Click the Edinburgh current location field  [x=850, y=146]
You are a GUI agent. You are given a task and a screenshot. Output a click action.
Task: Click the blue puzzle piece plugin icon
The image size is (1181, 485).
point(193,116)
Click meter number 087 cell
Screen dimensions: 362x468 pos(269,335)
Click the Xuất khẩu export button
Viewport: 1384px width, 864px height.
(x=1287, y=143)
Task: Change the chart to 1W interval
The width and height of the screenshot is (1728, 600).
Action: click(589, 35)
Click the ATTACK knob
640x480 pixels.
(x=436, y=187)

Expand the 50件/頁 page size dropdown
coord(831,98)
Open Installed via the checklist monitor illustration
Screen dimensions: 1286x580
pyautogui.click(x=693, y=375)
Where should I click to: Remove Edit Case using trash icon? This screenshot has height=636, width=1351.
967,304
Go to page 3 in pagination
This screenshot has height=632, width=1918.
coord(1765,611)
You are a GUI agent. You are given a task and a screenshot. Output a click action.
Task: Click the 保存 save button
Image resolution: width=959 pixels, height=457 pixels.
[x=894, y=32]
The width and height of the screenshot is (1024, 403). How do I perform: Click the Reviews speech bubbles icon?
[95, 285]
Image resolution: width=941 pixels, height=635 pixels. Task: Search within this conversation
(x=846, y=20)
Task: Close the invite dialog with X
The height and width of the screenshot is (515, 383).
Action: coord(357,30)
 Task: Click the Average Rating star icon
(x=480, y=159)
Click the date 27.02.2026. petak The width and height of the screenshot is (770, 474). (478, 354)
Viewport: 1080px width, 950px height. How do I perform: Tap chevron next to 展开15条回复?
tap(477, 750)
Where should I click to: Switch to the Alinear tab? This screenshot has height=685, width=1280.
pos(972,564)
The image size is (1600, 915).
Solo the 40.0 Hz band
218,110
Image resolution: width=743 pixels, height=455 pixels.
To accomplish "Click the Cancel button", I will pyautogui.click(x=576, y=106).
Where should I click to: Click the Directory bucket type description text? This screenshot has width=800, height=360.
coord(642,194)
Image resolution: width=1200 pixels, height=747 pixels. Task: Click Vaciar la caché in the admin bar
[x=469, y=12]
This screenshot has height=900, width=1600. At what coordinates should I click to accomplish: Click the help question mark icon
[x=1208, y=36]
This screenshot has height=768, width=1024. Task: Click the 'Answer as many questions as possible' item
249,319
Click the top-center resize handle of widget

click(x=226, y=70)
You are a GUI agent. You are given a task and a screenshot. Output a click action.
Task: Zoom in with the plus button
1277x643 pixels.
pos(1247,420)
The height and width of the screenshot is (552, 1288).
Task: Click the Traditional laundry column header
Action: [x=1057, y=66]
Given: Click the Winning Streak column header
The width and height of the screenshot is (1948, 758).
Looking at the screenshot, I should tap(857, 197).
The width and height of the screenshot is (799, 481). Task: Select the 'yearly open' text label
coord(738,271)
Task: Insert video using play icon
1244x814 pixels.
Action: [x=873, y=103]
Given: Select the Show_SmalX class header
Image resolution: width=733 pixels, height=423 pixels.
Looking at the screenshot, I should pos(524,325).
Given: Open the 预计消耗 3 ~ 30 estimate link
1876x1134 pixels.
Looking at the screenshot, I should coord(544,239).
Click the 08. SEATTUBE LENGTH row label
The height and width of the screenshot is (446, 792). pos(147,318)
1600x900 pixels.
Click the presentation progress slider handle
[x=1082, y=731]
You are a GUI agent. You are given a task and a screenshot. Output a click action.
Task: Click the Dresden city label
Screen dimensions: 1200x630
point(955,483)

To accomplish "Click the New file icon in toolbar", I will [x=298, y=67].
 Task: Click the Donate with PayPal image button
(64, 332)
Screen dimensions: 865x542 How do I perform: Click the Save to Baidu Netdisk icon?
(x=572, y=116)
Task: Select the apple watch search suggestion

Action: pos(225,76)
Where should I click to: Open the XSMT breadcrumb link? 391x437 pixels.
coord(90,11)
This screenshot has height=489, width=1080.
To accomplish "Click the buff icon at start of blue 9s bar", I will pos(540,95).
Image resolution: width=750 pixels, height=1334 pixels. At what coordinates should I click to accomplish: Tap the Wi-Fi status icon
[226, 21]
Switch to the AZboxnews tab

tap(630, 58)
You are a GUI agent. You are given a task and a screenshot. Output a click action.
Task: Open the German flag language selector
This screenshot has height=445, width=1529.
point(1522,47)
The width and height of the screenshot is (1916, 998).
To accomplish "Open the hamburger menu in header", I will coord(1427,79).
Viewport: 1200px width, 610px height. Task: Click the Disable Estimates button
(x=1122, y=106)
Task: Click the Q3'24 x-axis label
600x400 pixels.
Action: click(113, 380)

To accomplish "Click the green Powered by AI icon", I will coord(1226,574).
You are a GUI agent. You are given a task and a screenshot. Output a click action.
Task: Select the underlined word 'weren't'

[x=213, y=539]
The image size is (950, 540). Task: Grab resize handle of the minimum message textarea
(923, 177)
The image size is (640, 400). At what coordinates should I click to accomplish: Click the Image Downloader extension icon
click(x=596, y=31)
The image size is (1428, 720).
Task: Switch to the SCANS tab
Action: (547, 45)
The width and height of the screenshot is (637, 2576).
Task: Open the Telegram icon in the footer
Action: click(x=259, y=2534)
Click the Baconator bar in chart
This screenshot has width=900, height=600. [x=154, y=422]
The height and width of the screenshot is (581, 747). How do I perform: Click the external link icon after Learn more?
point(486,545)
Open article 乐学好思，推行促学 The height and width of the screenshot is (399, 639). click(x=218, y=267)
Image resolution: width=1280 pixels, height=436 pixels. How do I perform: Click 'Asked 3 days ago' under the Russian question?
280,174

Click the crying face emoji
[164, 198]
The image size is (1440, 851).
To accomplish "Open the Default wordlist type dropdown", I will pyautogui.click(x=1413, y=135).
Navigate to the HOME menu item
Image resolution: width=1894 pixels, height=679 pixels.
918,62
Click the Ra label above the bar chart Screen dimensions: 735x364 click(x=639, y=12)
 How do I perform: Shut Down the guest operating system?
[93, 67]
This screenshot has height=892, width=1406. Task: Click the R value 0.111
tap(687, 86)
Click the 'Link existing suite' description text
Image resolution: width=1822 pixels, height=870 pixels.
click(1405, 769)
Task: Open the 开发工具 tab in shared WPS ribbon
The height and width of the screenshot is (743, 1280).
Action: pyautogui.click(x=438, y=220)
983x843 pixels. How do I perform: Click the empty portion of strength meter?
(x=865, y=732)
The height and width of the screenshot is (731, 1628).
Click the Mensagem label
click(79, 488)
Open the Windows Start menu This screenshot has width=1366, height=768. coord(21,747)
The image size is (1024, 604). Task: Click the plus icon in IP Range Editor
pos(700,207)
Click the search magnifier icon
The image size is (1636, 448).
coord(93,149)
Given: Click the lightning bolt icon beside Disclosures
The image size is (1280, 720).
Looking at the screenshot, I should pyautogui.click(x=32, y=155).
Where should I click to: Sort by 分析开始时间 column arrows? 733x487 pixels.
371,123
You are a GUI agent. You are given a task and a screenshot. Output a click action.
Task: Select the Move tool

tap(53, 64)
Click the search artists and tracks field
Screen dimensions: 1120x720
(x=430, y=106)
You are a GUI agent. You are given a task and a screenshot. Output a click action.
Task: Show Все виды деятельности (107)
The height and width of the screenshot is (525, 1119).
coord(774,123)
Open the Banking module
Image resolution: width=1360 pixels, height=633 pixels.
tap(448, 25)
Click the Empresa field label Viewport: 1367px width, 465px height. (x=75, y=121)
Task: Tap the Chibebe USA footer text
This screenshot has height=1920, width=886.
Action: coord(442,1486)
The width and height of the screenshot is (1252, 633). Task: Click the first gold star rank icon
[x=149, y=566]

→ Work item:
All lines in the data that contain the word "blue" should be copied.

→ Your solution:
Task: Click the blue puzzle piece plugin icon
To accomplish "Click the buff icon at start of blue 9s bar", I will pos(540,95).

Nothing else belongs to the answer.